O consumismo nasceu obsoleto porque já carecia de um novo modelo para faturar. O sujeito compra um carro, paga 70 mil, fica todo satisfeito e no semestre seguinte mudam o farol, as lanternas e o câmbio. É trocar ou perder 80% na desvalorização. Em semanas seu “último tipo” passa a condição de ultrapassado. Incomodado, o ex-feliz proprietário arranca sangue das vísceras e troca (perdendo um dinheirão) o “velho” por um novo que, seis meses depois sai de linha para dar lugar a um outro modelo. E por aí vai. Ladeira acima? Ladeira abaixo? Não sei. Não sou economista e muito menos veterinário para entender os pitís (não tem acento agudo no i) da sociedade emergente crônica.

Quando Lula era o estadista do Brasil e começou aquela conversa sobre compra de aviões de caça, o “muso” era o F-18. O Brasil comprou o Gripen, puro sangue da Suécia, "ilha" eterna e maravilhosamente pornô. Os americanos matavam com AR-15, mas os russos ensinaram a fazer fuzis maiores lançando o ultra fashion AK-47 que tem um jeitão meio vintage. Dêem uma olhada nele, atrás do inexistente Bin Laden. O AK é um fuzil autoral.

Segundo a Wikipidea foi inventado em 1942 por Mikhail Kalashnikov que morreu um dia desses, um jovem sargento das forças blindadas soviéticas que levou um balaço em 1942 e, no estaleiro, inventou o AK, arma de grife que os traficantes do Rio cultuam como a um disco de Belo, ícone do pagode e do narcotráfico consentido.
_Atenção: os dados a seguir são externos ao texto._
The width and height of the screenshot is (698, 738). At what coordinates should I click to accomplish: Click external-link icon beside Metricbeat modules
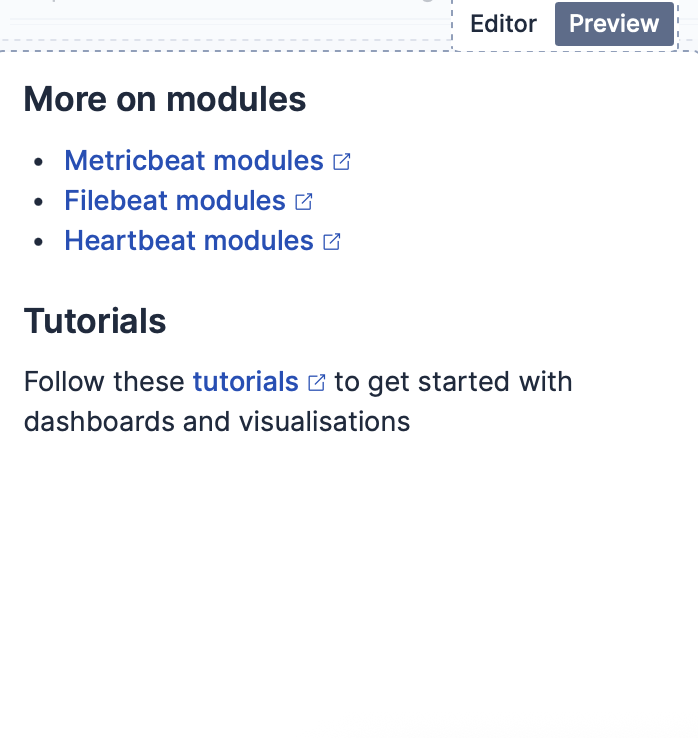point(342,162)

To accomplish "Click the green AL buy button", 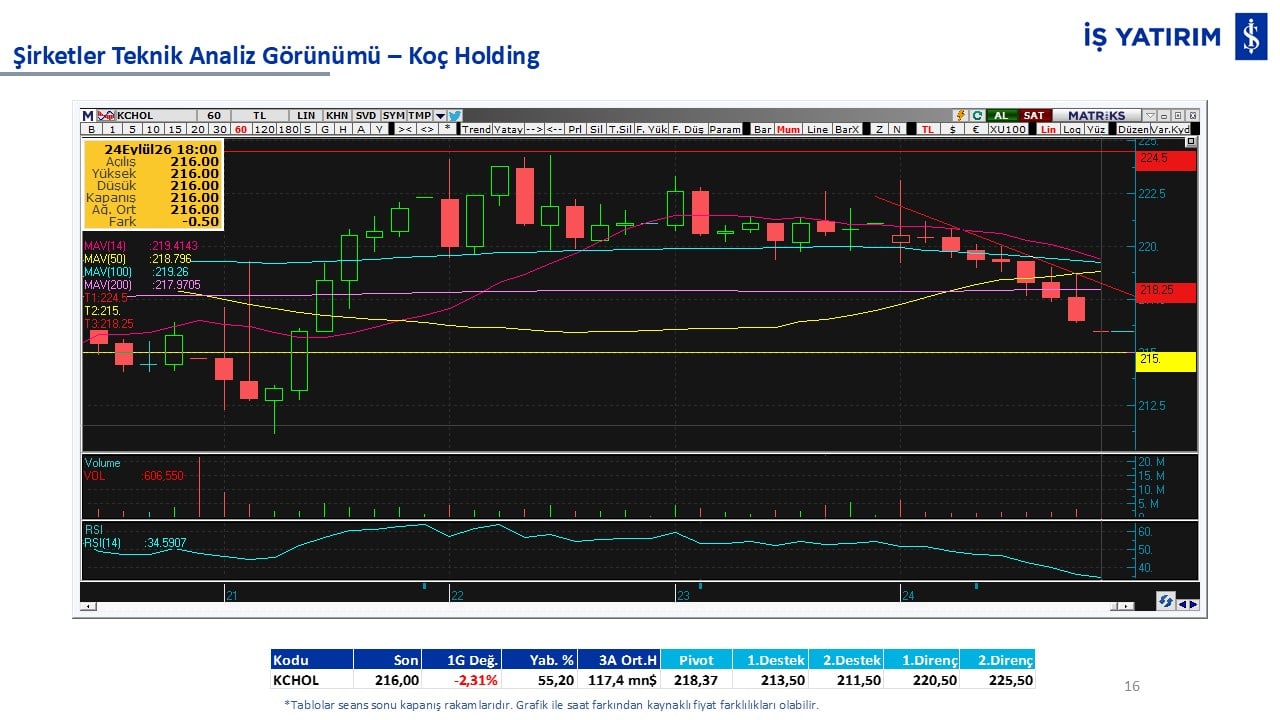I will click(x=1002, y=116).
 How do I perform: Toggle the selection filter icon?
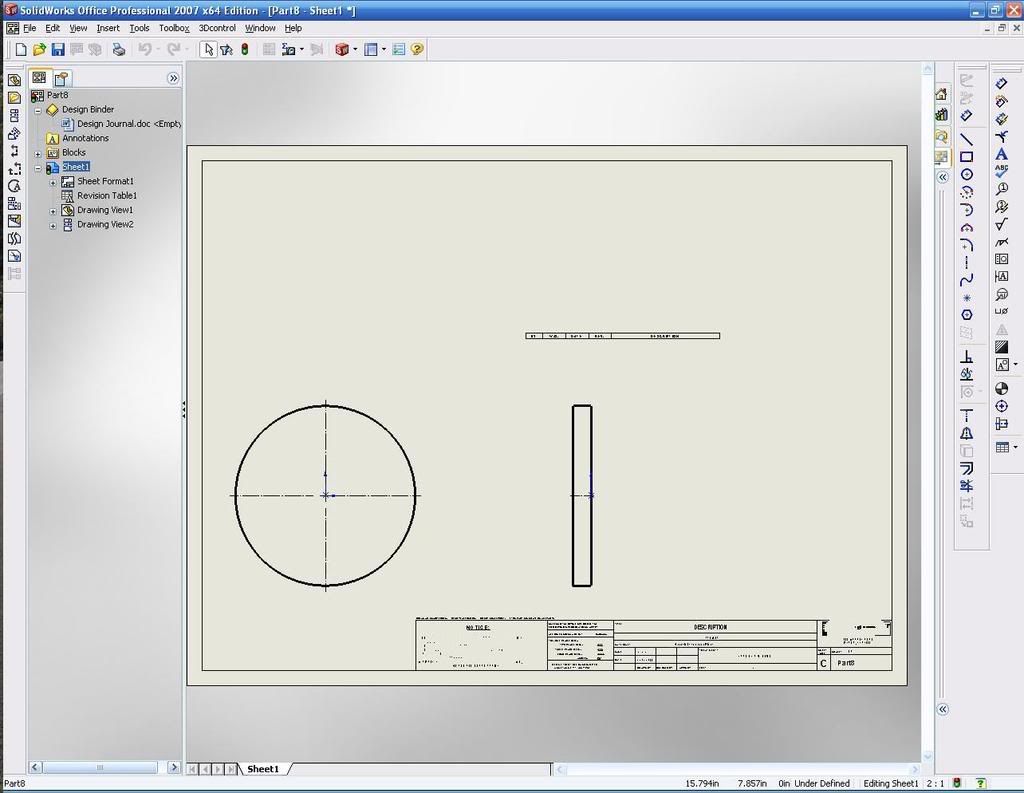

Lembram que Belo foi preso dentro de um armário, em casa, cheio de armas e drogas anos atrás? Que fim levou essa ocorrência policial? Tornou-se obsoleta?

Enfim, é preciso estar muito atento e forte para não ceder a ditadura nada branda dos reaças que apregoam o estado obsoleto de ser. Até implantes dentários entraram nessa porque, dizem, o parafuso de titânio é melhor do que a coroa de ouro, li numa revista de inutilidades na antesala do meu dentista.


Será que um dia haverá homens e mulheres com a validade vencida? Por falar nisso, sabem o que um médico amigo me disse? Que os laboratórios estão reduzindo de propósito a vida útil dos remédios para que a validade vença logo e o consumidor tenha que comprar o modelito em voga, já que não existe antibiótico vintage. Mais: ele me disse que muitos remédios vem com 28 comprimidos porque os laboratórios sabem que o médico vai prescrever para 30 dias e o infeliz do consumidor, no comprimido número 28, terá que comprar outra caixa. É dose? Não, não é. Era.